Palestinian Authority President Mahmoud Abbas implicitly warned that unless Israel does as he demands (which is to immediately concede every point of contention on borders and settlements), he will dissolve the Palestinian Authority and dump the responsibility for West Bank Palestinians back into Israel's lap.
Is the threat serious? Is it even a threat? I doubt it.
First of all, it is hard to imagine a $2 billion enterprise dissolving itself. The PA receives over $2 billion a year in international aid, more than any known political entity in the present or past that I can think of, anywhere in the world. (Ethiopia with 80 million people and a GDP one-fourth that of the Palestinians, receives far less aid than the PA).
These funds pay the salaries of tens of thousands of real as well as imaginary Palestinian civil servants, supporting families in every Palestinian town and city. Despite all the talk about the economic boom in the PA, there can be no day-to-day existence for hundreds of thousands of Palestinians without international assistance.
I do not believe that any Palestinian leader is ever going to give up this largesse, and the power to distribute this bounty, by dissolving the PA just to get at Israel.
But what if, in a fit of Palestinian spite and self-immolation, the Palestinian Authority were to declare itself defunct? How would Israel handle this? Could Israel handle this?
I do not know much about the garbage collection and municipal health services that the PA might be providing these days for Palestinians, and which Israel might have to take over. I assume that we would not like doing it, but that it could be managed.
A bigger and more pressing issue is the 5,000 men under arms in the PA, in any one of the five security services (Preventive Security, Military Intelligence, General Intelligence, National Forces and the Presidential Guard). Israel cannot allow 5,000 armed men who answer to nobody to run around the territories. Israel would have to round up weapons and shut down PA military facilities.

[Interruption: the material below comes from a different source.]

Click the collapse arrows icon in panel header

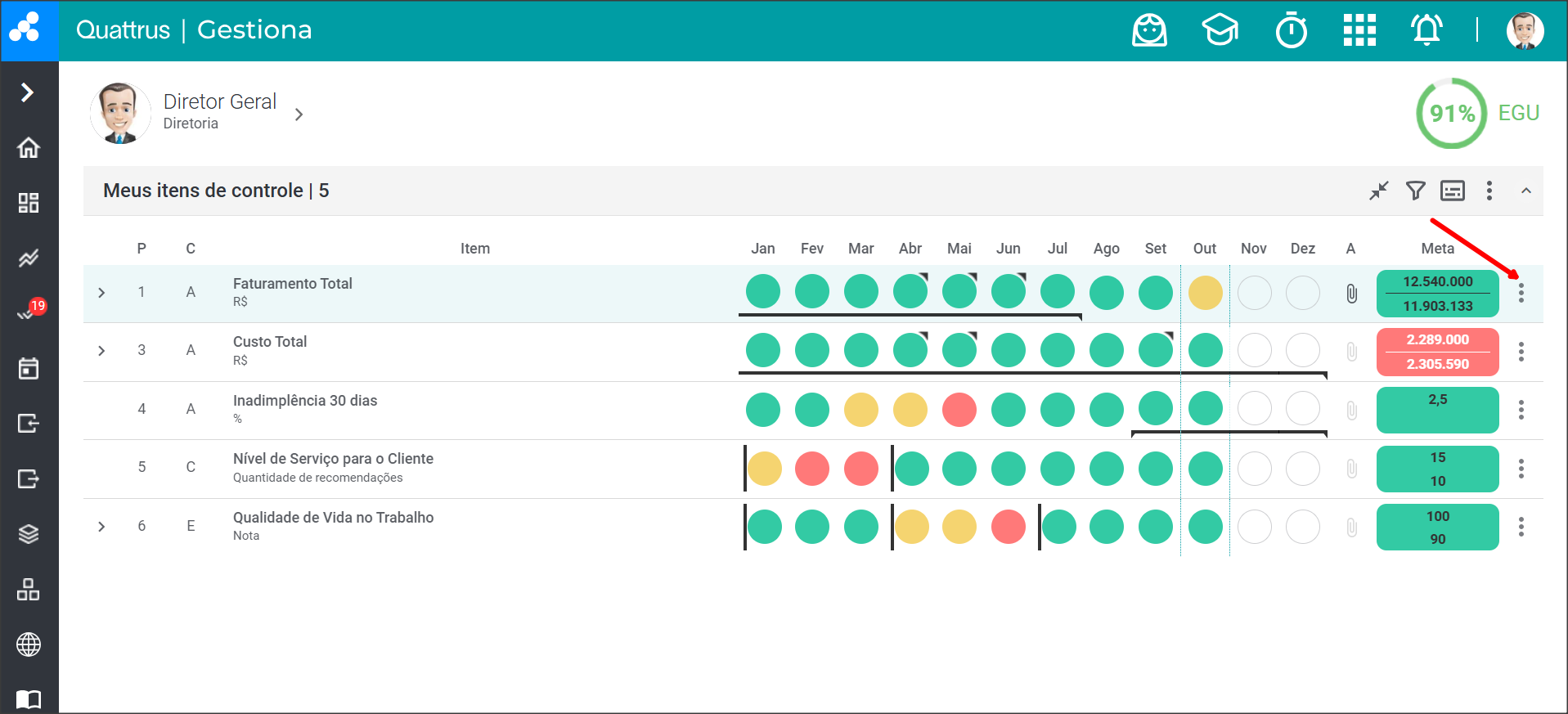pos(1379,191)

Without a doubt, this too is doable. The danger, however, comes from Iran. Iran would be only too glad to pick up the tab for the salaries of these military men – they each earn about $1,000 a month, currently paid by Western donor countries – in order to buy a mini-army to operate against Israel. At the paltry price of $5,000,000 a month, this would be a bargain for Tehran.
Israel would have to block such Iranian influence, and collar any Palestinian military or police figure that reverts to terrorist activity. Prof. Hillel Frisch of the Begin-Sadat Center for Strategic Studies, author of "The Palestinian Military: Between Militias and Armies" (London: Routledge 2008), says that most of the armed Palestinians are family men, married with children, and unlikely to turn to terrorism. But even if only 10 percent of them did so, that would still amount to 500 terrorists that the Israel Security Agency and Israel Defense Forces would have to hunt down.

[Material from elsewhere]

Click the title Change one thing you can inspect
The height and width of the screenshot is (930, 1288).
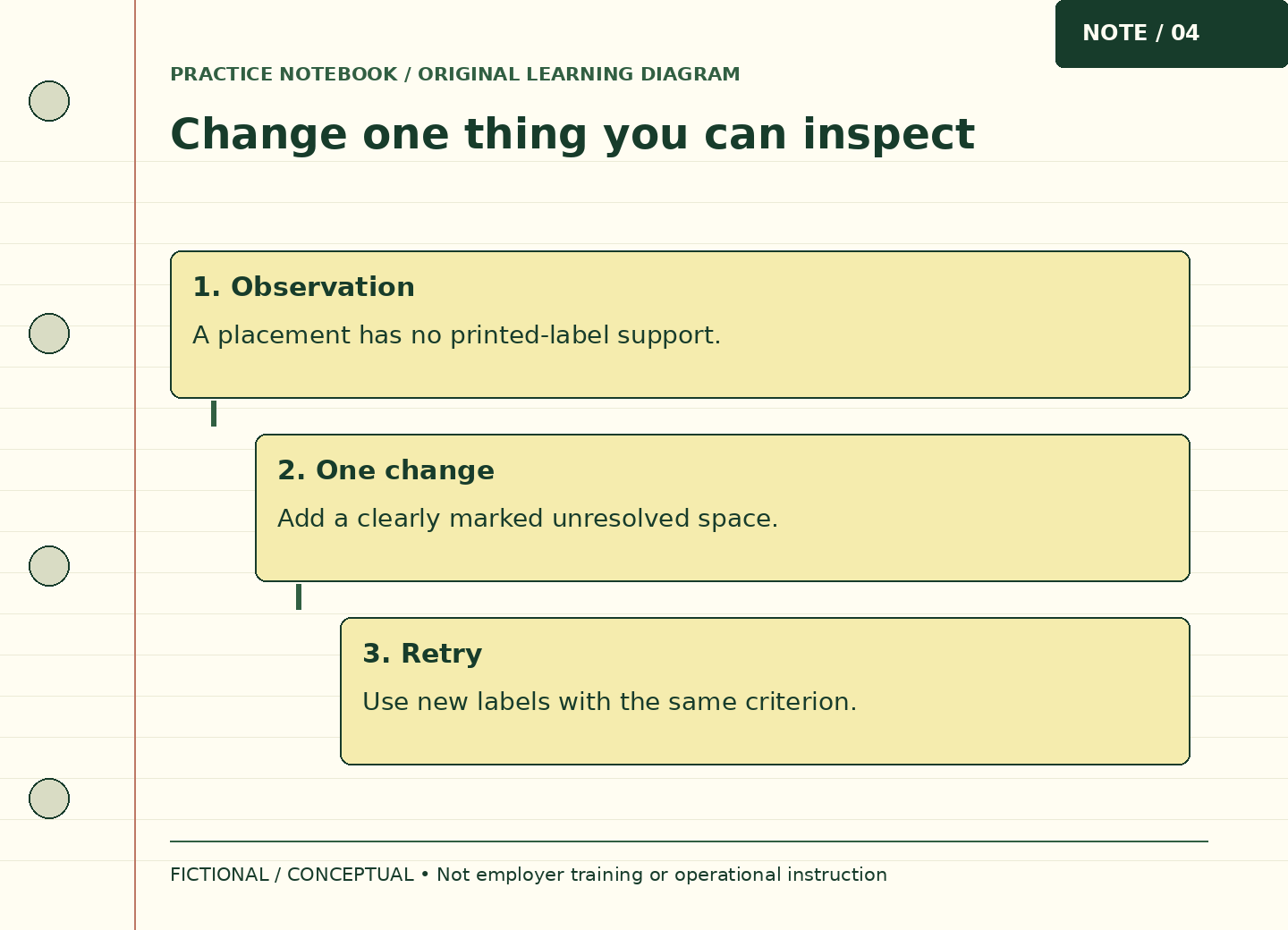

According to Frisch, there were about 300 active terrorists in the territories at the height of the Second Intifada. Today, he says, the ISA and IDF closely track every single member of the Palestinian militaries, and Israeli intelligence would be quicker and more effective than it was back in 2002 at identifying and arresting any militiaman who turned to terrorism. "While it won't be painless or happen overnight, the IDF can and will crush a revanchist Palestinian terrorist threat," Frisch evaluates.
There is also a Palestinian threat of mass civil disturbances and non-violent marches that would overwhelm Israel’s defensive lines. But this threat exists even today, when the PA is still functioning.
The point is that Abbas would be better off not threatening us with his own demise. We can manage without him and his "authority" if we have to. It would not be fun for Israel, but it also would be very painful and uncomfortable for Abbas’ people. And the Palestinians would recede further away than they ever have been – light years away – from achieving the independent statehood that Yasser Arafat and Abbas and all their international donors had promised them.